Doch bereits Firdusi, der große iranische Epiker (941 – 1021), besingt die alten Teppiche und vergleicht sie mit dem schillernden Gefieder eines Pfaus.  In seinem „Buch der Könige“ erzählt er, dass die Teppiche in den Innenräumen der Häuser, in denen es kaum Möbel gab, die Fensterläden ersetzten, auf Fußböden lagen, Matratzen, Kissen, Diwane bedeckten und Sänften mit ihnen ausgelegt waren. Auch bei großen Empfängen breitete man Teppiche in den Gärten aus und zu den am meisten geschätzten Geschenken gehörte der Teppich.

 

Wann genau die Entwicklung des Teppichknüpfens begann, weiß niemand. Schon viele Jahrhunderte v. Chr. wurde diese Tradition mit ihren Mustern und Farben, in den diversen Regionen des Landes sehr unterschiedlich ausfallend, von Generation zu Generation weiter gegeben. Die weiche Schafwolle wird zu Garn gesponnen, mit natürlichen Pflanzenfarben gefärbt und auf hölzernen Knüpfrahmen, die in der Regel mit Baumwollfäden bespannt sind, zu einem Teppich verarbeitet. Dabei wird nach jeder Knüpfreihe wenigstens ein Schussfaden durchgeführt, durch den der Teppich eine dichtere Struktur und mehr Stabilität erhält.

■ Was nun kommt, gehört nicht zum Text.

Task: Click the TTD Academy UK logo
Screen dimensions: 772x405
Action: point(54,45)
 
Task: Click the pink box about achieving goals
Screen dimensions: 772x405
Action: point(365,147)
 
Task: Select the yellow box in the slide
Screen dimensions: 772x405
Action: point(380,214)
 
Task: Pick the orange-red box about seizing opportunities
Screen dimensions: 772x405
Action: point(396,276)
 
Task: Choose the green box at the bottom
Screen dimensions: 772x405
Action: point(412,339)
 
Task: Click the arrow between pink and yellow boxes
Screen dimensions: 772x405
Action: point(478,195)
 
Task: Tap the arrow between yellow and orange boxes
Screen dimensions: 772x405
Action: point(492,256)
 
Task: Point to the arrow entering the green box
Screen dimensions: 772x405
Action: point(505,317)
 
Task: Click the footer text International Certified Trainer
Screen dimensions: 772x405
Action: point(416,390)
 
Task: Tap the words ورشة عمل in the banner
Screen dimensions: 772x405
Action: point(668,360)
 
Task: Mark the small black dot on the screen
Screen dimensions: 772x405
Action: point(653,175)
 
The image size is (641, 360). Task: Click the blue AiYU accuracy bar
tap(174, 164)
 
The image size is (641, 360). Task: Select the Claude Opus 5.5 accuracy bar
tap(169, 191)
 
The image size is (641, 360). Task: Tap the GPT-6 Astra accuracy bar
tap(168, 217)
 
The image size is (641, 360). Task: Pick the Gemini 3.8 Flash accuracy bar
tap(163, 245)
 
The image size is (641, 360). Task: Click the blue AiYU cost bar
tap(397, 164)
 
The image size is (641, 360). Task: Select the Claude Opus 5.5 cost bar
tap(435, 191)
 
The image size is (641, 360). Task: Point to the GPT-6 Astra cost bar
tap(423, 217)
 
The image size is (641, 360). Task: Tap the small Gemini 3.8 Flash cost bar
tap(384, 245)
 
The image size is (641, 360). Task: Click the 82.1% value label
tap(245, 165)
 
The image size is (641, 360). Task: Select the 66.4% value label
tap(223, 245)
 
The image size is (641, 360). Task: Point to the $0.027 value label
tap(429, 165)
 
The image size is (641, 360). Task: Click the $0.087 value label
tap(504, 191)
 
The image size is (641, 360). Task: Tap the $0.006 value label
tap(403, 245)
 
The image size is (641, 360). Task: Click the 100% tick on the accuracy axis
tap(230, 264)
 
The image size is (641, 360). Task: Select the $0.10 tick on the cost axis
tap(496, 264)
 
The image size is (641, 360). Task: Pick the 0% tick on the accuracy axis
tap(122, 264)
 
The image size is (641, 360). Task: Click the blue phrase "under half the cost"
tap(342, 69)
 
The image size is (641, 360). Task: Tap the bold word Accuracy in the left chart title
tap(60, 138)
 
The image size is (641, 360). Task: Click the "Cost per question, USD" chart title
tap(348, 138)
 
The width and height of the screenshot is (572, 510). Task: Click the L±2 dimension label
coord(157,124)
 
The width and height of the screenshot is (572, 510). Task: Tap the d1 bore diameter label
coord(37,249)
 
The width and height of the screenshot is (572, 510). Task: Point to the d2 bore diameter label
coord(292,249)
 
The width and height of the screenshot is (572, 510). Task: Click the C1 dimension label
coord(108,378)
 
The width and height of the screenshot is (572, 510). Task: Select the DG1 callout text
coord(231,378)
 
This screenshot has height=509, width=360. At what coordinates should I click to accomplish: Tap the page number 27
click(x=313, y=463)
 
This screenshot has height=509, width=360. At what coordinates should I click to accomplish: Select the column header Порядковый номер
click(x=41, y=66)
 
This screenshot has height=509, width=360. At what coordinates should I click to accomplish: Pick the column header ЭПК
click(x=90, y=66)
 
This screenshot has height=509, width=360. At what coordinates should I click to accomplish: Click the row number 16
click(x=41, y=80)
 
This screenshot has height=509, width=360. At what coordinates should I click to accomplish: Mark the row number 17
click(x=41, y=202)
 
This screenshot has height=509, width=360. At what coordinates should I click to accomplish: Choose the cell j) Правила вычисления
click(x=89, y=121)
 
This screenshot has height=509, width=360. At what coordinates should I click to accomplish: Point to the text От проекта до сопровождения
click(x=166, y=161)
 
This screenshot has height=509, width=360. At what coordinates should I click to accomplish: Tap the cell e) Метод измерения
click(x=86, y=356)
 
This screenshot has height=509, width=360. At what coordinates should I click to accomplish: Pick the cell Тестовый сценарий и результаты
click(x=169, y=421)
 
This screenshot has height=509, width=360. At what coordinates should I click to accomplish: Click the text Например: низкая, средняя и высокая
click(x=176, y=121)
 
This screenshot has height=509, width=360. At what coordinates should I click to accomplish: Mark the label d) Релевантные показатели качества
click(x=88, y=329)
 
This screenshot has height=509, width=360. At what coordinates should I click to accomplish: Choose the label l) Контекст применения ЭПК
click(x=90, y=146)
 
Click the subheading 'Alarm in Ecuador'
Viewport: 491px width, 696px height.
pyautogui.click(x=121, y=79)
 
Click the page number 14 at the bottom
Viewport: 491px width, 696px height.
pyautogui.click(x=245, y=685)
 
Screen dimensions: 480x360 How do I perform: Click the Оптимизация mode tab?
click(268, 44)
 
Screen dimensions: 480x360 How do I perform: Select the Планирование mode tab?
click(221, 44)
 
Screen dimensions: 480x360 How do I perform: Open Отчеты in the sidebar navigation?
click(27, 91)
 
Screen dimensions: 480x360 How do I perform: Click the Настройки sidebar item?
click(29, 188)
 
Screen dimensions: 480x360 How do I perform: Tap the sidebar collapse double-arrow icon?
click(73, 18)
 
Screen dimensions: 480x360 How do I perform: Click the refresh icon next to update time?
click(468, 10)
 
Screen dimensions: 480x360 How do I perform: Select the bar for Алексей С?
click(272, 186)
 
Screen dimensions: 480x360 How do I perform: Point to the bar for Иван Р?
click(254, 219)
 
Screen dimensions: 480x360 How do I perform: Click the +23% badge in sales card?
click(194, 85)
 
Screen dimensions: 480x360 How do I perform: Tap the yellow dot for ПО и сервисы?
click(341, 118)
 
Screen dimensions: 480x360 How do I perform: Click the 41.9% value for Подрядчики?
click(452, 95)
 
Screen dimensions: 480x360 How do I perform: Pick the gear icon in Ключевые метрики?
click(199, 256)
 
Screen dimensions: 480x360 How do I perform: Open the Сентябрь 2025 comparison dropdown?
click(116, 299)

(Färben von Wollen in einer Teppichmanufaktur)

 

Bezüglich der Knüpfrahmen unterscheidet man zwischen dem horizontalen und dem vertikalen. 

(Arbeiten am horizontalen Knüpfrahmen)

 

 

 

 

 

 

Vor allem die Nomadenstämme benutzten den flach am Boden liegenden Holzrahmen, den sie gut transportieren konnten. Aber auch heute noch ist er in den Dörfern gebräuchlich.

 

Der aufrechte Knüpfrahmen ermöglicht ein wesentlich angenehmeres Arbeiten, da man vor ihm sitzen kann. Er wird in diversen Größen in den Teppichmanufakturen genutzt, in privaten Haushalten vor allem in den Wintermonaten.

(Arbeiten am vertikalen Knüpfrahmen)

 


 

 

Bei der Knüpftechnik unterscheidet man zwischen dem Türkischen Knoten, auch „Gördesknoten“ genannt und dem Persischen Knoten, dem so genannten „Sennehknoten“.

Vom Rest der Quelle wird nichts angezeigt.